I, Thou
pinterestI've had a conspiracy of thoughts. I was having a conversation with my husband about my relationship with my characters in Gingerune, and not twelve hours later Anne Elisabeth posted a very informative piece on infusing your characters with a part of yourself and still avoiding the pit-fall of the Mary Sue-type.If you are not acquainted with Mary Sues in literature, they are self-inserts of the author, twisting the author into how he or she fantasizes himself or herself to be perceived: outrageously sexy, inexplicably endowed with convenient martial skills, can tell you the last digit of pi, probably possesses superpowers, half the cast hates the character and the other half is falling over each other in an attempt to win his or her affection.I'm not really here to talk about Mary Sues today; Anne Elisabeth did an excellent job with that already. But my problem was tangential to the whole issue of having a part of yourself wrapped up in your characters. I don't know if any of you have reached this stage, or if it even is a stage, but I hope that you will find this helpful all the same.
There is always a degree of myself in my characters - even in my male characters. While I always try to push outside of myself (or retard myself) to fit the place, age, and personality of my character, I can see how my own position, age, and personality affect the development of my character. Adamant portrayed my shyness, naivete, and sheltered misunderstanding of the world. It took a lot of development to bring out the harder core of the girl as I had to work through layers of my own idealistic attitudes which I found entrenched in my character's personality. Margaret was almost directly opposite: all sharp edges on the outside, endowed with my cynicism, my quixotic tendencies, my stubbornness - all of the martial features which, in the right context, are acceptable and can be an excellent defense against the world, but once they become habit they are prone to hurt anyone around you. Human beings are extremely complex, and I can explore such diametrically opposed personality traits which I have in myself by putting them in two separate characters.
But Ginger is different. You have already heard me discuss how very different Ginger and I are. Not only are our life experiences vastly different, our personalities are too. This is one reason why the 500-plunk has been such a life-saver: writing Ginger is hard. It is an uphill battle the whole way, against my own nature, against my own natural thought processes. She has parts of me for sure, but those parts are small and far between.
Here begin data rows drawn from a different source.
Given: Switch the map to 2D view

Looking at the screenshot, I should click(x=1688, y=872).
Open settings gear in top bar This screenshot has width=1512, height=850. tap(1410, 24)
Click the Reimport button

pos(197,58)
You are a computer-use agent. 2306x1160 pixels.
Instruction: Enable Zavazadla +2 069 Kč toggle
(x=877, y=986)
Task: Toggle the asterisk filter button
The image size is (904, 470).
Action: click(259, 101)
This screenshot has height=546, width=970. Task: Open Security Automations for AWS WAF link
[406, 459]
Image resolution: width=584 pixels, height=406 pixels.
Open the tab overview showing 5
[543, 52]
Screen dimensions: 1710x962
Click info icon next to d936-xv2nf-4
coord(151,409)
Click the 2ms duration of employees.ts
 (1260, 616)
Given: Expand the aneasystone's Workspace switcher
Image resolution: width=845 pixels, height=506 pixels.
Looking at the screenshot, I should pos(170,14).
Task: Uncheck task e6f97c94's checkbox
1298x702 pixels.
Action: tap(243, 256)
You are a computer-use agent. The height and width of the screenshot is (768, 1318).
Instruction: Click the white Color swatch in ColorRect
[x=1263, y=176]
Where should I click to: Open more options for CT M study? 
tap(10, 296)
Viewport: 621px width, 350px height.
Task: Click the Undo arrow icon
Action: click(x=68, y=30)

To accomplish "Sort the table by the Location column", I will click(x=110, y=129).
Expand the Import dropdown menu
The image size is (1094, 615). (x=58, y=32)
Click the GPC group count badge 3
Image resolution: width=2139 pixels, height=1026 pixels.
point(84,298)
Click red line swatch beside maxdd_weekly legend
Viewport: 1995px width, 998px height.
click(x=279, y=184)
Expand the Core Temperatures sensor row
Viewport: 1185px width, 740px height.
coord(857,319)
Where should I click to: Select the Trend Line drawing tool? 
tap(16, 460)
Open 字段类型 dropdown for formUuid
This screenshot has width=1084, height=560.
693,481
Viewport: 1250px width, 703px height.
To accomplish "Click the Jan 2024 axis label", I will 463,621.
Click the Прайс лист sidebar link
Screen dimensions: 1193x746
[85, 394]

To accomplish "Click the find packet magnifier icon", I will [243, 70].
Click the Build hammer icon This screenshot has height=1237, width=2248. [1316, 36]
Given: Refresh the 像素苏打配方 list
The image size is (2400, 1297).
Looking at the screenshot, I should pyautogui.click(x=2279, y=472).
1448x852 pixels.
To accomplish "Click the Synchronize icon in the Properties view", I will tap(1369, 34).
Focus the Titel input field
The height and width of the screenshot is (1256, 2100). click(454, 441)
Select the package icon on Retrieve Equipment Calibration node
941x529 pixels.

Like any writer, when I began having difficulty writing Ginger I began to doubt my skills. It is the instantaneous reaction of the writer: doubt. Doubt, doubt, doubt, some despair, doubt. All of my other characters came so relatively easily! From my earliest writings (when I didn't even try to veil that I was self-inserting into wildly fun and fantastic worlds) to the sound footings of The Shadow Things, I could relate to my characters. Maybe we weren't all that alike - Indi, for instance, while very relateable to me, is a better man than I am, Gunga Din - but somehow we always clicked. But while Ginger makes sense and is a great character to write and explore, I do not feel as though I am walking around in her body. And for a long time that has worried me.
But the fact is, Ginger is not me. None of our characters should ever be us, and Ginger bears that truth out in unavoidably bold script. I don't know if it is a place to "come to," but I have "come to" the place at which my characters are no longer dependent on me. It is my task to capture the essence of Ginger, not my place to bring her out of myself. And that's all right. In some ways, she is more a real character than some of my others.
Your characters are not you. Have you ever found yourself butting heads with a character you just could not relate to? Maybe it isn't writer's block: maybe it's that that character is more than ever his own personality and you are depending too much on your own personality to colour all your characters. It won't do. It wouldn't do for me, and until I recognized that fact I was having a lot of grief over Ginger. (I'm still having a lot of grief over Ginger, but that goes without saying...) But on the encouraging side, all these people really are stuck in your brain, subject to your existence to maintain theirs. They are not totally independent of you and you can learn their personalities without sacrificing your own. It just takes more time with some characters than with others.